R D Blackmore based the story on real life. In the Dartmoor village of Chagford, Mary Whiddon was married at the church of St Michael's on 11th October 1641. There is a memorial to her inside, stating that she "died a matron, yet a maid". Legend has it that she was shot (by a jealous lover?) as she left the church.

Is it anyone else's favourite?


  1. How interesting I didnt know that. I wonder if that was the version screened one Christmas, a good 13 years ago, starring Aiden Gillen as Carver Doone.
    In fact I've just added that to my Amazon wish-list thanks!

  2. Kath - yes that's the one. Still enjoying it in my memory this morning!
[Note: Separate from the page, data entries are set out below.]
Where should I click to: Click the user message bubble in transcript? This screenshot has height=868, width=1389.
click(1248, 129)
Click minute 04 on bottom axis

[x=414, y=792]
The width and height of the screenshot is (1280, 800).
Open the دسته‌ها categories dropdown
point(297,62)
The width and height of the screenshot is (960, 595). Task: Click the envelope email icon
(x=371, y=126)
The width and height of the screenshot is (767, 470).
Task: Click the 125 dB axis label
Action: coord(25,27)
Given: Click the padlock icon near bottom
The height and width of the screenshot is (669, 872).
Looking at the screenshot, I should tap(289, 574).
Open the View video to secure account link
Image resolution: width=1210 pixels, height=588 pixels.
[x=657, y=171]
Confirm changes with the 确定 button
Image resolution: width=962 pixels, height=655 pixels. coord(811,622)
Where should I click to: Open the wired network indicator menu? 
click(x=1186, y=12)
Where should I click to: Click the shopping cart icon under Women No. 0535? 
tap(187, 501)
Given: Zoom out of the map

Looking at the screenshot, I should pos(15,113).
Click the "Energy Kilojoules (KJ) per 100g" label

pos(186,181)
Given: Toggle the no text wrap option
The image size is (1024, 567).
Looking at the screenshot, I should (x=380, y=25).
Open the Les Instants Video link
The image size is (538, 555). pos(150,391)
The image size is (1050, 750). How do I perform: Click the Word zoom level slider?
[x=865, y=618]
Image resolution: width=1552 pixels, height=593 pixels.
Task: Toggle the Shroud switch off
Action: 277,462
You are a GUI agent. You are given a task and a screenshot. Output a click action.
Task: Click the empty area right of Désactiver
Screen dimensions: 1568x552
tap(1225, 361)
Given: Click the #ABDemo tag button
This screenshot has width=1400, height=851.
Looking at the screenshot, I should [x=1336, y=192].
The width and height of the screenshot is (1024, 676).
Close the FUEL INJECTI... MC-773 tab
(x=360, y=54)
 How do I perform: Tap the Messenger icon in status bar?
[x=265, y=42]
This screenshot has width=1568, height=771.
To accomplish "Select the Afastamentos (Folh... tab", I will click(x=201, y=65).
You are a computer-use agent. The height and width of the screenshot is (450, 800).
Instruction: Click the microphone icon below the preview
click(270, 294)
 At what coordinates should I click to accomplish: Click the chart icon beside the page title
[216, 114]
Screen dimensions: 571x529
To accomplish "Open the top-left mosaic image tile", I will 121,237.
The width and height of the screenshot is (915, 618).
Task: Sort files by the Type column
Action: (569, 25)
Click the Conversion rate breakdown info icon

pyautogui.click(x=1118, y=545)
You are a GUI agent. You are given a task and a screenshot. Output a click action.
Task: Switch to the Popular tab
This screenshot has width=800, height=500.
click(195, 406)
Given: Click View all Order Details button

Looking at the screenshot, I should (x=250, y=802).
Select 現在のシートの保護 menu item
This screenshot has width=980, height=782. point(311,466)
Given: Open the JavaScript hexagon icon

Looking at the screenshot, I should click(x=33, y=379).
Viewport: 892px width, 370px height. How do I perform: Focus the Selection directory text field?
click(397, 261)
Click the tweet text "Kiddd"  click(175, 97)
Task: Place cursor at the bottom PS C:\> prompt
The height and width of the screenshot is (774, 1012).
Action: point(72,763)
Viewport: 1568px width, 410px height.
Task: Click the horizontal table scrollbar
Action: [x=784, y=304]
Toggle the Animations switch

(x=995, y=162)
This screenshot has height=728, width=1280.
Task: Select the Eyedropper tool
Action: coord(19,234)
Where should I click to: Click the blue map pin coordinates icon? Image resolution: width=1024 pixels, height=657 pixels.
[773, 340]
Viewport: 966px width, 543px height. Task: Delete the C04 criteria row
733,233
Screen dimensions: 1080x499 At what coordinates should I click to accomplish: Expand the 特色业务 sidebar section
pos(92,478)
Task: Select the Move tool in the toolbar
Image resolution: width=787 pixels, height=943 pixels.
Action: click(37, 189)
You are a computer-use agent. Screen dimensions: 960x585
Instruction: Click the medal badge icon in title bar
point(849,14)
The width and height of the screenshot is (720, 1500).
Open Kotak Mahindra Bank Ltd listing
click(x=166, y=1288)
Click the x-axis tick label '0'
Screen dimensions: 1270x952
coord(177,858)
    Basketcase - you're in good company!

  3. Not necessarily my favourite (that is Anne ofGreen Gables if we are talking teenage years - but it is a good story and I did enjoy it.

  4. I think I will add that to my Lovefilm list

  5. I have a vague memory of watching Lorna Doone as a film quite a few years ago--and wasn't impressed. It likely wasn't the BBC version as they usually do such things well.
    What is the golden yellow bloom in your photo--gorse[?] or is that out of season?

  6. I have a special interest in R. D. Blackmore because he wrote another book called Mary Anerley which was a story set in my village of Flamborough, in East Yorkshire. Truthfully the book is way too long, but if you distill the main story down to the love story of Robin Lythe and Mary Anerley it is sweet, and funny, (sort of wry). I did take the book and rewrite and condense it in order to preserve much of the history of Flamborough that is in it. I had it published under the title "The Tale of Robin Lythe". If you like Blackmore you'll see that I have actually left a lot of his writing and humor in it. It was fun to do but took me several years. It's still available.

  7. MM - yes, it's Gorse, blooming on Dartmoor (rather than Exmoor, where Lorna Doone is set). There's an old saying, "When the gorse is out of bloom, kissing's out of fashion" - in other words, it's always blooming somewhere, even in the depths of winter.

    Chris J - Well done you on condensing Blackmore's story of Robin Lythe. I have to say I've not heard of his Mary Anerley and never knew he was at Flamborough.

    Cait - you won't regret it - a lovely tale and a star-studded cast too.

  8. I have an awful confessuion to make - I've never read Lorna Doone! Maybe I'll do something about that thsi winter:)

  9. I loved Lorna Doone, but nothing could beat Black Beauty as my favourite childhood book.

    The gorse is in flower again here in the New Forest, although this year we had a gloomy month without a trace of yellow or purple, after the heather had finished blooming.